**Task statement:** In the material below, print every line exactly and omit the pictures.

**Data section:**

____________

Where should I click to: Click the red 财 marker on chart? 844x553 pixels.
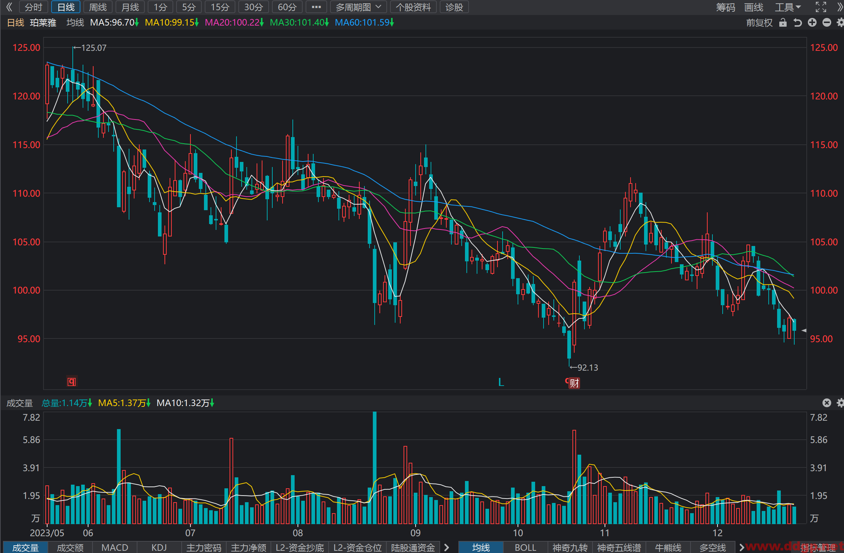coord(574,383)
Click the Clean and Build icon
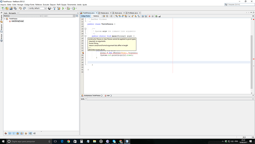Viewport: 255px width, 144px height. [59, 8]
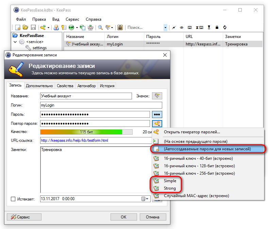269x229 pixels.
Task: Click the Find magnifier icon in toolbar
Action: pyautogui.click(x=100, y=27)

____________

**Result below:**
Where should I click to: Click the red 财 marker on chart? 844x553 pixels.
coord(574,383)
Click the Clean and Build icon
Viewport: 255px width, 144px height. [59, 8]
269x229 pixels.
Task: Click the Find magnifier icon in toolbar
Action: pyautogui.click(x=100, y=27)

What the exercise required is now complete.